:: Data supplied ::
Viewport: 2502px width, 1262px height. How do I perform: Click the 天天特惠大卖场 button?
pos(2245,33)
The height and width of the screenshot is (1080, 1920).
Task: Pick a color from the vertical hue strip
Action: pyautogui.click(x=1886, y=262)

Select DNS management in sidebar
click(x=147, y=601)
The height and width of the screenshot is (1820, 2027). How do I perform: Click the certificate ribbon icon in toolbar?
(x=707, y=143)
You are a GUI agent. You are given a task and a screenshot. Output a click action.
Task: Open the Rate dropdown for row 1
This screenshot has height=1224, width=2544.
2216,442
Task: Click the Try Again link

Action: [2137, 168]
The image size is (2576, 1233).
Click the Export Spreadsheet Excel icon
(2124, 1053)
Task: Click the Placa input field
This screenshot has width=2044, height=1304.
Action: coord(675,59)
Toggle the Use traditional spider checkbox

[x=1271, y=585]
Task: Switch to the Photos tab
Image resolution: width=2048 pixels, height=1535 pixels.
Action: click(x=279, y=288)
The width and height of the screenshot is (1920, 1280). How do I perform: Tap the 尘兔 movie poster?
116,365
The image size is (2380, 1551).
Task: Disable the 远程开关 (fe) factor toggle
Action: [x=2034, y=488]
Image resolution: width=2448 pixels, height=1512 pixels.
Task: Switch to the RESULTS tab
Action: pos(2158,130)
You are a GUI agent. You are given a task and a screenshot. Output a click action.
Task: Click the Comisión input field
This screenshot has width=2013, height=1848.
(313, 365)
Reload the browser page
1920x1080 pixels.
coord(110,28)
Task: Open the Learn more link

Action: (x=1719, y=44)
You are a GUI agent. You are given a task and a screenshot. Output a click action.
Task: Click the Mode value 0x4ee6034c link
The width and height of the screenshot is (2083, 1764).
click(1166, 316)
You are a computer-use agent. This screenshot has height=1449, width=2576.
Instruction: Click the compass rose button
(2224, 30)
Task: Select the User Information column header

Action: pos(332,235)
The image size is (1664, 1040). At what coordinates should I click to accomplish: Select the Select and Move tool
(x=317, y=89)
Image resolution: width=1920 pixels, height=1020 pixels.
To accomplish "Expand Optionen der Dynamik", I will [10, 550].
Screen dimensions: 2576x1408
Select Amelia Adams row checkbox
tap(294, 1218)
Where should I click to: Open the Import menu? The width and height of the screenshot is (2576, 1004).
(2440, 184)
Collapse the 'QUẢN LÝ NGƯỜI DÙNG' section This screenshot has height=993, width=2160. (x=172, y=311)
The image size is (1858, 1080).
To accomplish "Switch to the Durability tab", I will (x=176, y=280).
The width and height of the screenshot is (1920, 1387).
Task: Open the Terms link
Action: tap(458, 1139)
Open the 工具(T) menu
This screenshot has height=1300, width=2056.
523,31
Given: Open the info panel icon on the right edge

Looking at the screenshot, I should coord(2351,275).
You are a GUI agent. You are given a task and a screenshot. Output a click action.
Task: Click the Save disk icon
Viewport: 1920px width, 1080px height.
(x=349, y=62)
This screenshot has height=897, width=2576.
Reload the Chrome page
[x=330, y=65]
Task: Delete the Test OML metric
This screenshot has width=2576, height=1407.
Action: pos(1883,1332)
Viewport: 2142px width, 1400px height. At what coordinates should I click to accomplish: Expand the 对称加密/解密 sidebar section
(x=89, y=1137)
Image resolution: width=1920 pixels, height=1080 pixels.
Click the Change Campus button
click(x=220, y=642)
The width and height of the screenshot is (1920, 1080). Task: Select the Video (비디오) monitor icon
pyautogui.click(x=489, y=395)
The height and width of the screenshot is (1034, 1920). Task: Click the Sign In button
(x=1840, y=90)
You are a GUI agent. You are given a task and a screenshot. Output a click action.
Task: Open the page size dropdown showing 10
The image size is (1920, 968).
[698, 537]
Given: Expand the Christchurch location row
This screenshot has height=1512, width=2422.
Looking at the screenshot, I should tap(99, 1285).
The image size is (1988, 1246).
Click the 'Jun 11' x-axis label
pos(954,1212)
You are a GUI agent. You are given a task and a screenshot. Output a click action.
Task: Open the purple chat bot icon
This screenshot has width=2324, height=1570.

:: Required action ::
Whatever the entries say, repeat all of them exactly.

:: Finished exercise ::
Viewport: 2502px width, 1262px height. How do I perform: Click the 天天特惠大卖场 button?
pos(2245,33)
The height and width of the screenshot is (1080, 1920).
Task: Pick a color from the vertical hue strip
Action: pyautogui.click(x=1886, y=262)

Select DNS management in sidebar
click(x=147, y=601)
The height and width of the screenshot is (1820, 2027). How do I perform: Click the certificate ribbon icon in toolbar?
(x=707, y=143)
You are a GUI agent. You are given a task and a screenshot. Output a click action.
Task: Open the Rate dropdown for row 1
This screenshot has height=1224, width=2544.
2216,442
Task: Click the Try Again link

Action: [2137, 168]
The image size is (2576, 1233).
Click the Export Spreadsheet Excel icon
(2124, 1053)
Task: Click the Placa input field
This screenshot has width=2044, height=1304.
Action: coord(675,59)
Toggle the Use traditional spider checkbox

[x=1271, y=585]
Task: Switch to the Photos tab
Image resolution: width=2048 pixels, height=1535 pixels.
Action: click(x=279, y=288)
The width and height of the screenshot is (1920, 1280). How do I perform: Tap the 尘兔 movie poster?
116,365
The image size is (2380, 1551).
Task: Disable the 远程开关 (fe) factor toggle
Action: [x=2034, y=488]
Image resolution: width=2448 pixels, height=1512 pixels.
Task: Switch to the RESULTS tab
Action: pos(2158,130)
You are a GUI agent. You are given a task and a screenshot. Output a click action.
Task: Click the Comisión input field
This screenshot has width=2013, height=1848.
(313, 365)
Reload the browser page
1920x1080 pixels.
coord(110,28)
Task: Open the Learn more link

Action: (x=1719, y=44)
You are a GUI agent. You are given a task and a screenshot. Output a click action.
Task: Click the Mode value 0x4ee6034c link
The width and height of the screenshot is (2083, 1764).
click(1166, 316)
You are a computer-use agent. This screenshot has height=1449, width=2576.
Instruction: Click the compass rose button
(2224, 30)
Task: Select the User Information column header

Action: pos(332,235)
The image size is (1664, 1040). At what coordinates should I click to accomplish: Select the Select and Move tool
(x=317, y=89)
Image resolution: width=1920 pixels, height=1020 pixels.
To accomplish "Expand Optionen der Dynamik", I will [10, 550].
Screen dimensions: 2576x1408
Select Amelia Adams row checkbox
tap(294, 1218)
Where should I click to: Open the Import menu? The width and height of the screenshot is (2576, 1004).
(2440, 184)
Collapse the 'QUẢN LÝ NGƯỜI DÙNG' section This screenshot has height=993, width=2160. (x=172, y=311)
The image size is (1858, 1080).
To accomplish "Switch to the Durability tab", I will (x=176, y=280).
The width and height of the screenshot is (1920, 1387).
Task: Open the Terms link
Action: tap(458, 1139)
Open the 工具(T) menu
This screenshot has height=1300, width=2056.
523,31
Given: Open the info panel icon on the right edge

Looking at the screenshot, I should coord(2351,275).
You are a GUI agent. You are given a task and a screenshot. Output a click action.
Task: Click the Save disk icon
Viewport: 1920px width, 1080px height.
(x=349, y=62)
This screenshot has height=897, width=2576.
Reload the Chrome page
[x=330, y=65]
Task: Delete the Test OML metric
This screenshot has width=2576, height=1407.
Action: pos(1883,1332)
Viewport: 2142px width, 1400px height. At what coordinates should I click to accomplish: Expand the 对称加密/解密 sidebar section
(x=89, y=1137)
Image resolution: width=1920 pixels, height=1080 pixels.
Click the Change Campus button
click(x=220, y=642)
The width and height of the screenshot is (1920, 1080). Task: Select the Video (비디오) monitor icon
pyautogui.click(x=489, y=395)
The height and width of the screenshot is (1034, 1920). Task: Click the Sign In button
(x=1840, y=90)
You are a GUI agent. You are given a task and a screenshot. Output a click action.
Task: Open the page size dropdown showing 10
The image size is (1920, 968).
[698, 537]
Given: Expand the Christchurch location row
This screenshot has height=1512, width=2422.
Looking at the screenshot, I should tap(99, 1285).
The image size is (1988, 1246).
Click the 'Jun 11' x-axis label
pos(954,1212)
You are a GUI agent. You are given a task and a screenshot. Output a click action.
Task: Open the purple chat bot icon
This screenshot has width=2324, height=1570.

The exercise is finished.